Bertelsmann-Stiftung initiiert Erfahrungsaustausch in Ostwestfalen-Lippe

Gütersloh (WB). »In Ostwestfalen bewegt sich was«, stellte Liz Mohn zu Beginn des gestrigen »OWL-Unternehmertages« der Gütersloher Bertelsmann-Stiftung fest. Vertreter von 100 Unternehmen aus der Region tauschten ihre Erfahrungen mit Maßnahmen für mehr Familienfreundlichkeit in den Betrieben aus.
Familienfreundliche Unternehmen, darunter Kranz (F.) oder auch die Bertelsmann Stiftung, halten Spielmöglichkeiten Êfür den Fall bereit, dass Kindergarten oder Schule ausfallen. Fotos: Stiftung/Christoph Papsch
Mario Mekus (Mame Türdesign Rietberg) wirbt für mehr Familienfreundlichkeit in Unternehmen.
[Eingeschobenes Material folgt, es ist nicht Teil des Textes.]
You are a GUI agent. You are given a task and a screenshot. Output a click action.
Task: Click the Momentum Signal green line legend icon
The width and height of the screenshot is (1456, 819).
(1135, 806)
Im Hintergrund (v.l.) Ulla Keienburg (Bertelsmann Stiftung), Brigitte Schwabedissen (Handwerkerin Bielefeld), Susanne Steinnagel (MSG Salzuflen) und Thomas Kranz (Oelde). Foto: Hertlein
Liz Mohn: Familienfreundlichkeit rechnet sich.
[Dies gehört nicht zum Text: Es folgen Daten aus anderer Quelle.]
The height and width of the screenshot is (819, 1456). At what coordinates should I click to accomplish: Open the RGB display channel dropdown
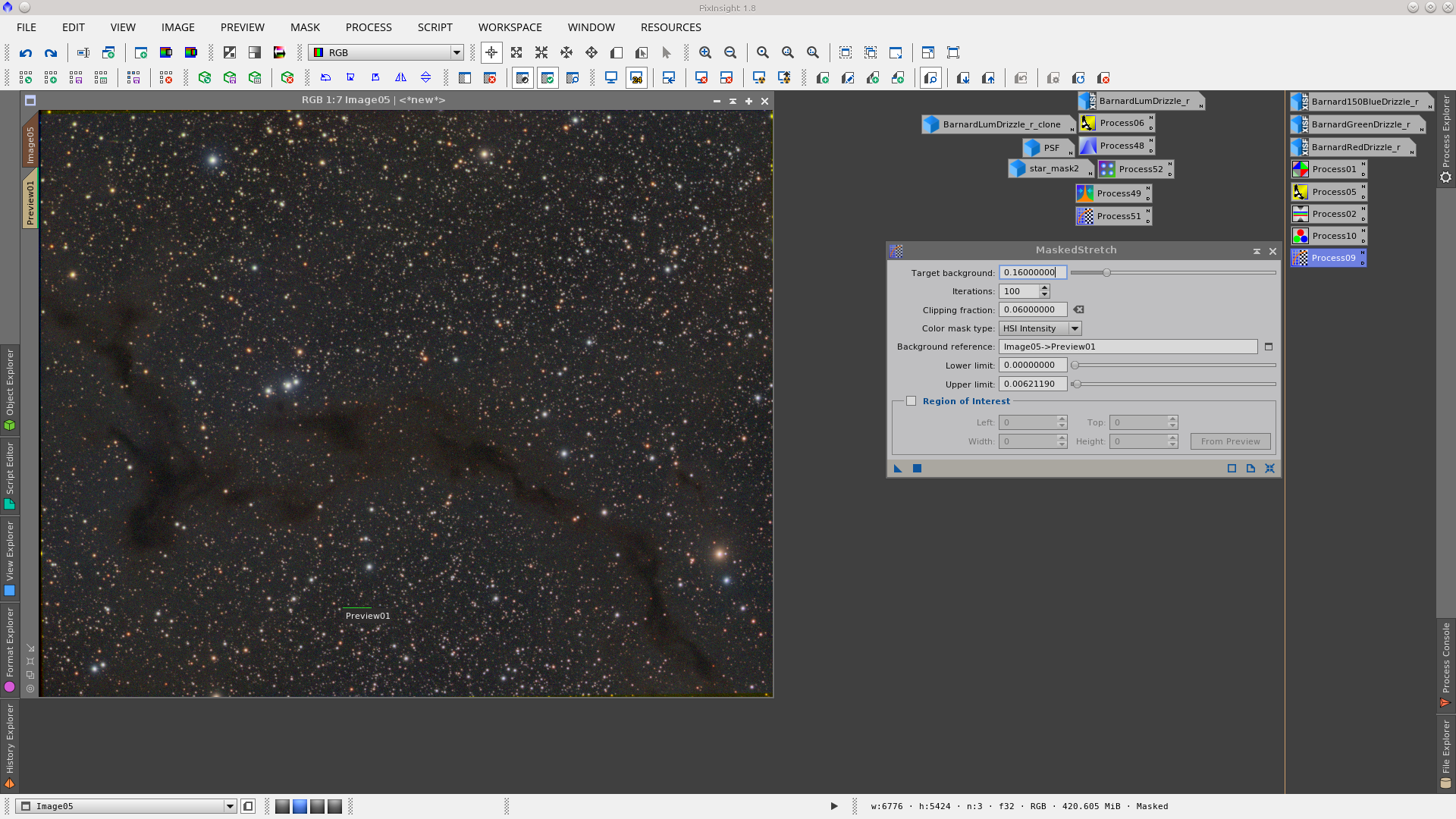click(x=457, y=53)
1,4 Kinder pro Paar: Mit dieser Geburtenrate ist Deutschland nach Aussage der nordrhein-westfälischen Landtagspräsidentin Regina van Dinther (CDU) Schlusslicht in Europa. Eine Ursache liege in der Arbeitswelt: »Viele Frauen, die vor der Entscheidung für ein Kind stehen, entscheiden sich dagegen, weil sie befürchten, sich dann für lange Zeit oder gar endgültig vom Beruf verabschieden zu müssen.« Vier von zehn Akademikerinnen blieben trotz Kinderwunsch kinderlos.
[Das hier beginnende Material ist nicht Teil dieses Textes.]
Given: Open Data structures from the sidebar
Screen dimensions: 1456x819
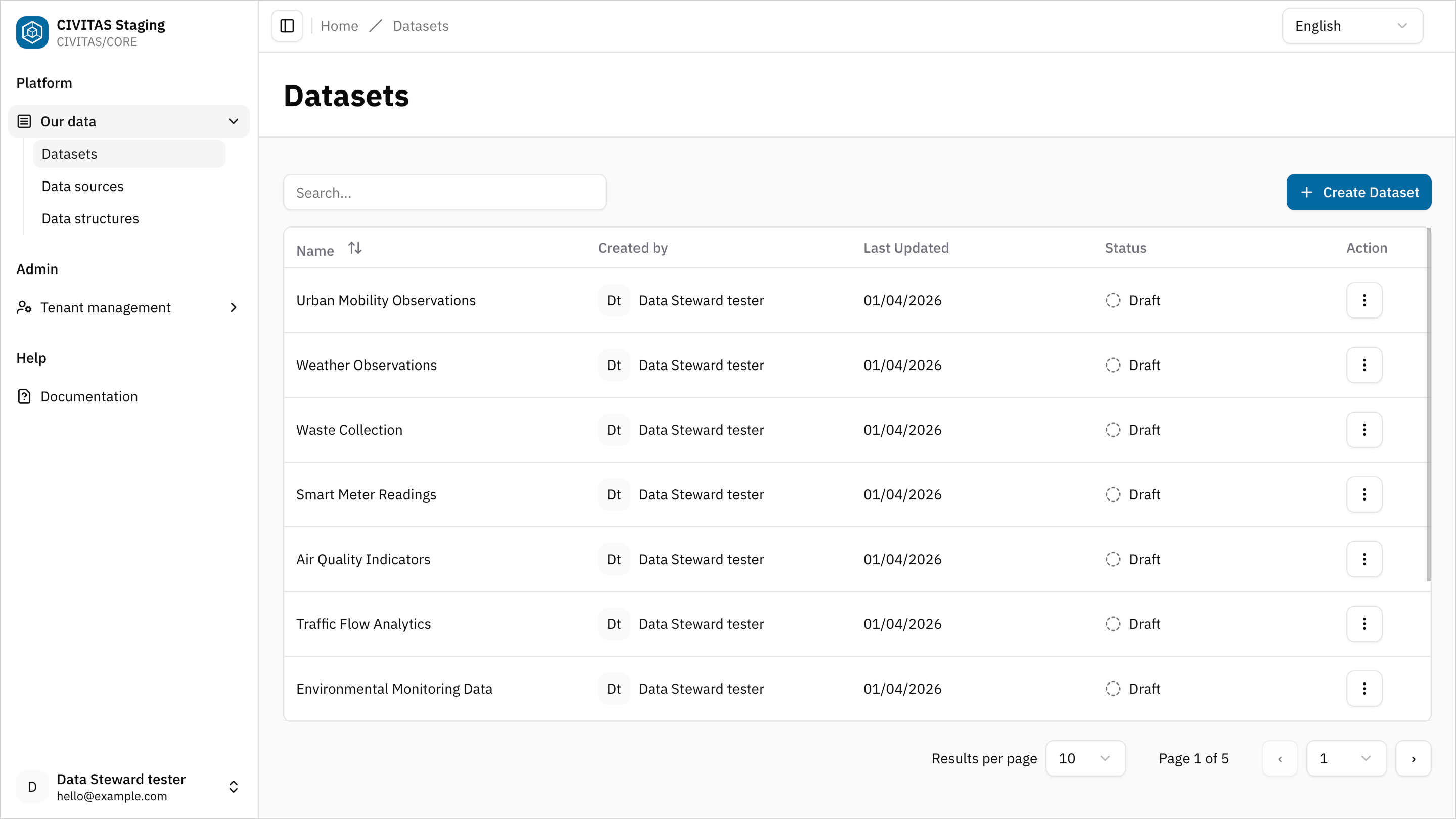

In den nachfolgenden Vorträgen legten die Sprecherinnen und Sprecher vor allem Wert auf die positiven Ergebnisse familienfreundlicher Maßnahmen. Nach Aussage von Thomas Kranz, Chef eines Ingenieur-Büros in Oelde, zahlt sich Familienfreundlichkeit auch für den Unternehmer aus. So spare er beispielsweise Ausgaben für die Ausbildung neuer Mitarbeiter. Fachkompetenz bleibe im Unternehmen. Sicher bedeute es hin und wieder einen höheren Organisationsaufwand, wenn ein Unternehmen etwa auf die Arbeitszeitwünsche von Vätern und Müttern Rücksicht nehme. Dafür seien diese aber motivierter als in anderen Betrieben.
Die Bielefelderin Brigitte Schwabedissen, Sprecherin des Arbeitskreises Unternehmerfrauen im Handwerk, lobte die kleinen und mittelständischen Betriebe, die flexibler als Großkonzerne auf die Bedürfnisse von Familien eingehen könnten.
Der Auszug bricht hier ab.